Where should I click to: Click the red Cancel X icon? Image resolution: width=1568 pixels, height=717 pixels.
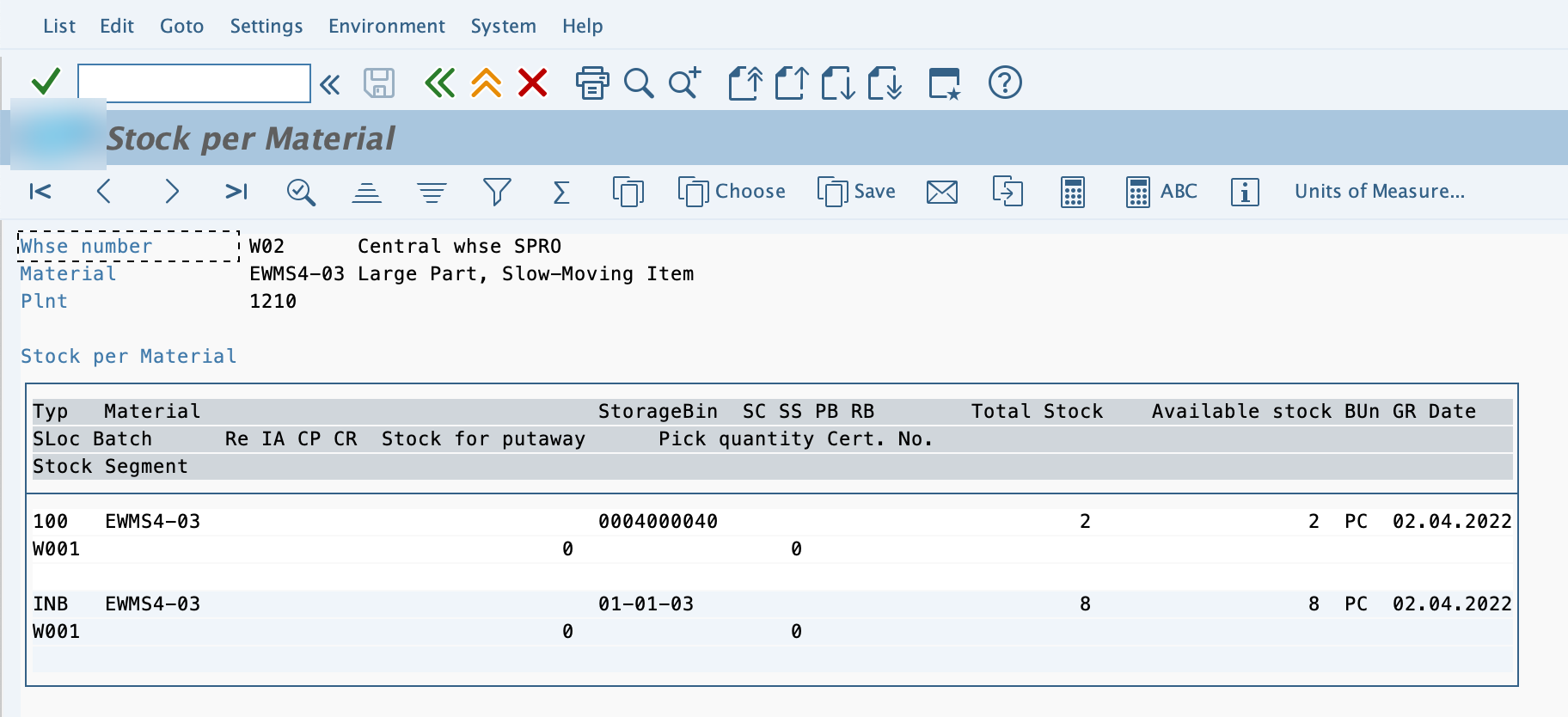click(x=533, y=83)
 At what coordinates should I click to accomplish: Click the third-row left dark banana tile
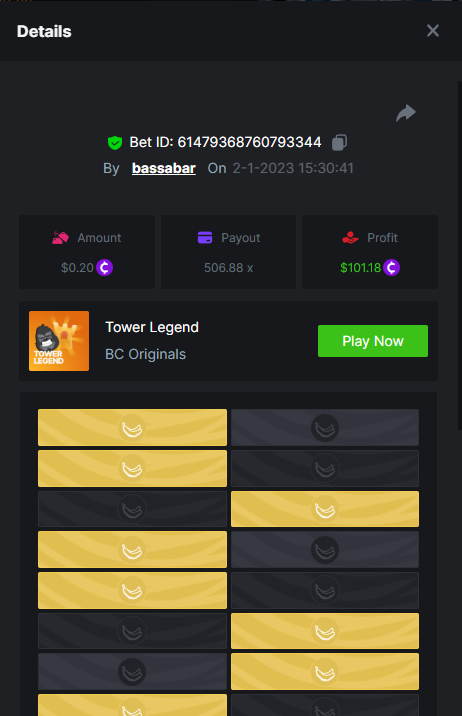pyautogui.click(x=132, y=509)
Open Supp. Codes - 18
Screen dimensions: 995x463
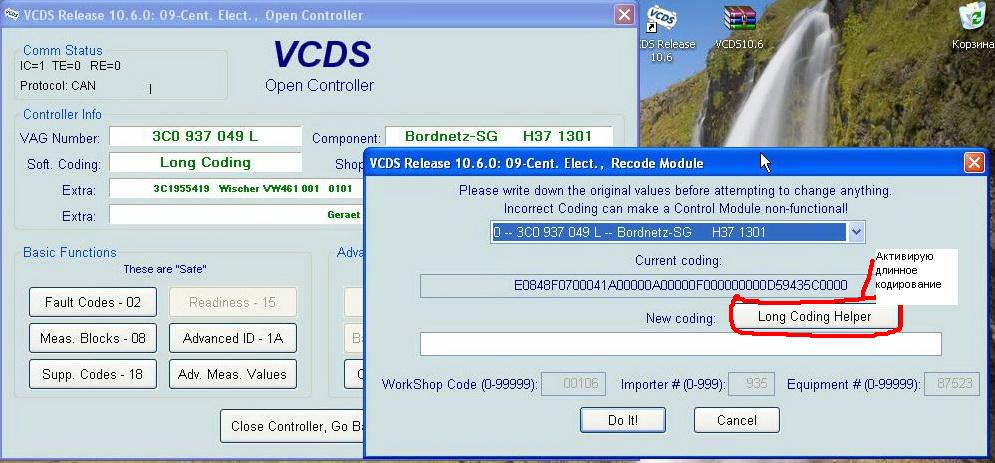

————

To do: Rewrite the material from the line containing "At what coordinates" through the end, inclusive, replacing "banana" with "cherry" and changing nothing else. Leave the pictures out of your answer.

Exercise output:
 At what coordinates should I click to accomplish: Click the third-row left dark cherry tile
pyautogui.click(x=132, y=509)
Open Supp. Codes - 18
Screen dimensions: 995x463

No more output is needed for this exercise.